What other name does the linear transformations text give for a linear transformation?
╭─ Text section
Skip to content

Linear Transformations#

Definition: Linear Transformation

A linear transformation or vector space homomorphism from a vector space \((V,F,+_V,\cdot_{FV})\) to a vector space \((W,F,+_W,\cdot_{FW})\) is a function \(T: V \to W\) which has the following property for all \(\lambda, \mu \in F\) and all \(\mathbf{u}, \mathbf{v} \in V\):

\[ T(\lambda \mathbf{u} + \mu \mathbf{v}) = \lambda T(\mathbf{u}) + \mu T (\mathbf{v}) \]
Example: Linearity of Identity

The identity function on any vector space \((V, F, +, \cdot)\) is linear.

Example: Linearity of Zero Function

Let \((V,F,+_V,\cdot_{FV})\) and \((W,F,+_W,\cdot_{FW})\) be vector spaces.

The function \(f: V \to W\) defined as

\[ f(\mathbf{v}) = \mathbf{0}_W \qquad \forall \mathbf{v} \in V \]

is linear.

Example: Linear Real Function

Every real function \(f: \mathbb{R} \to \mathbb{R}\) defined as

\[ f(x) = ax, \]

where \(a \in \mathbb{R}\), is linear.
╰─
╭─ Data provided
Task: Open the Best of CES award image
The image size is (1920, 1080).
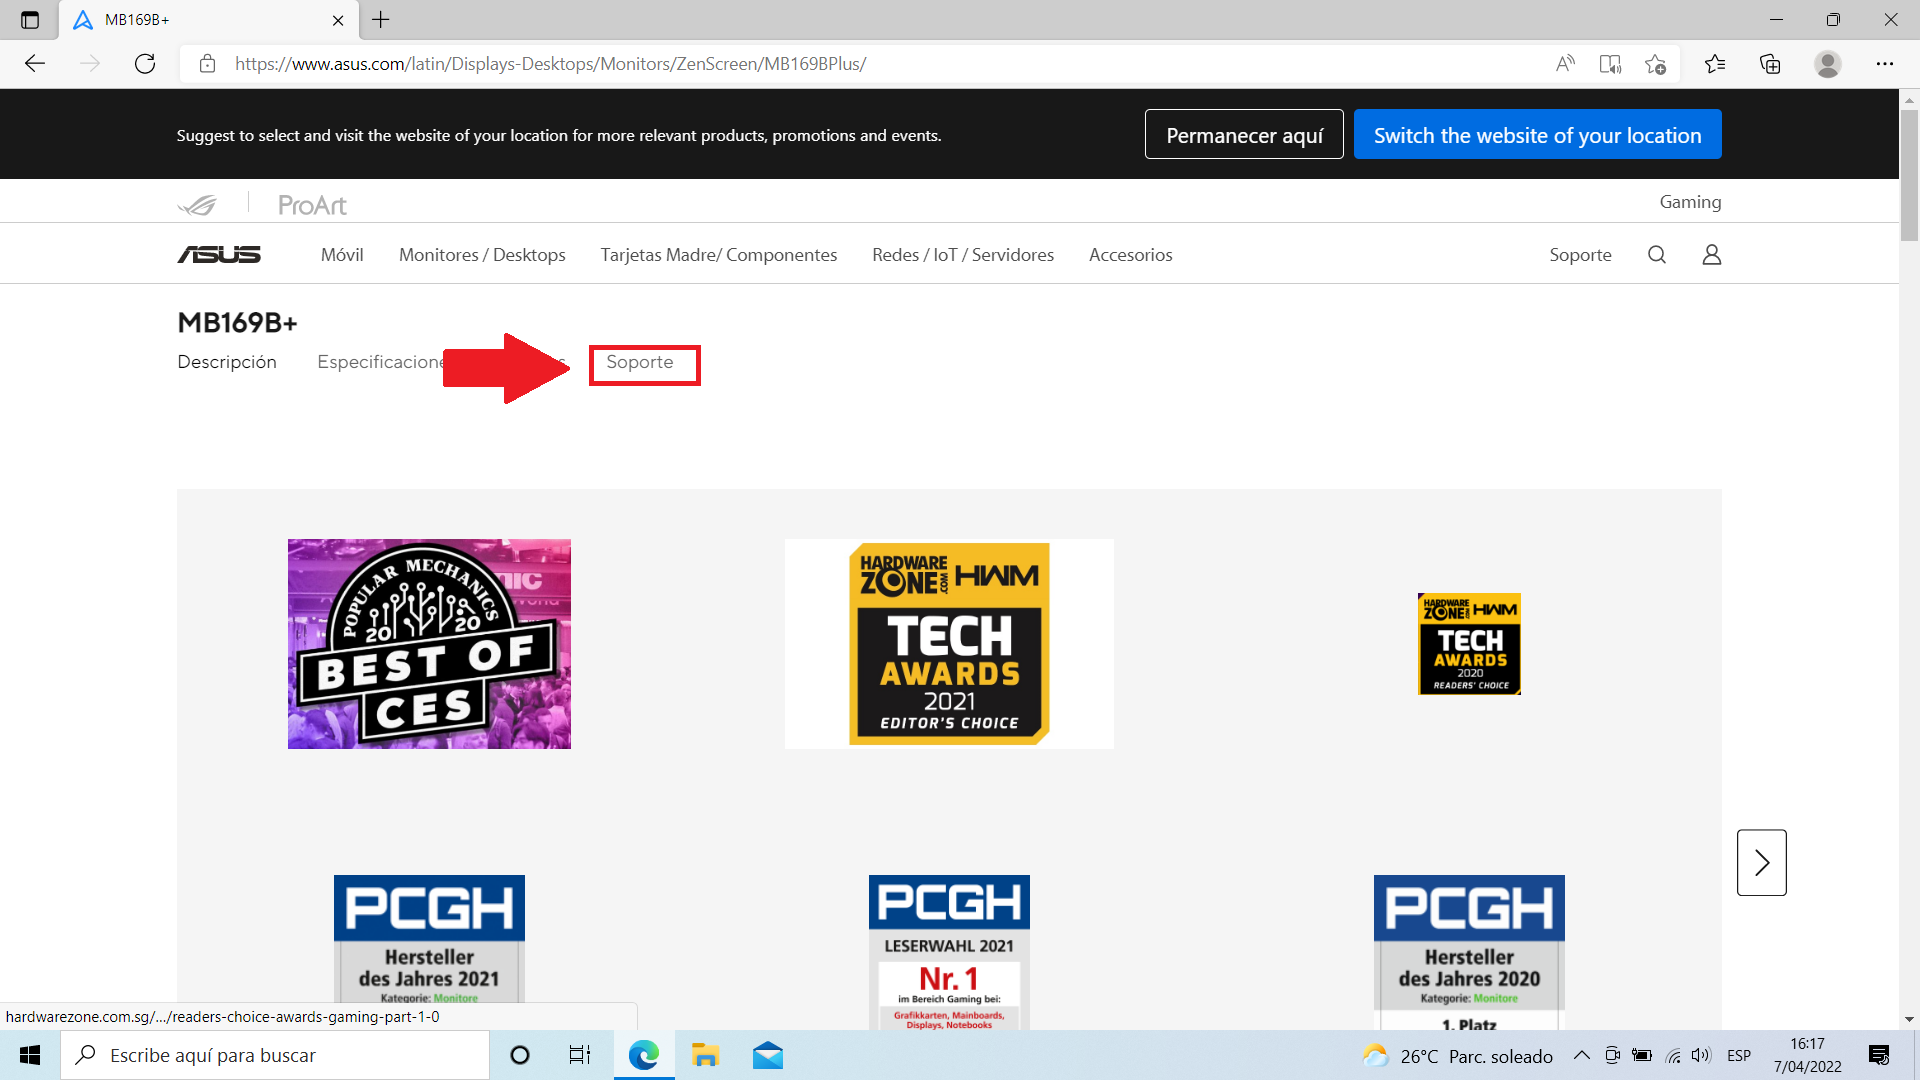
╰─
Answer for this exercise ▸
A vector space homomorphism.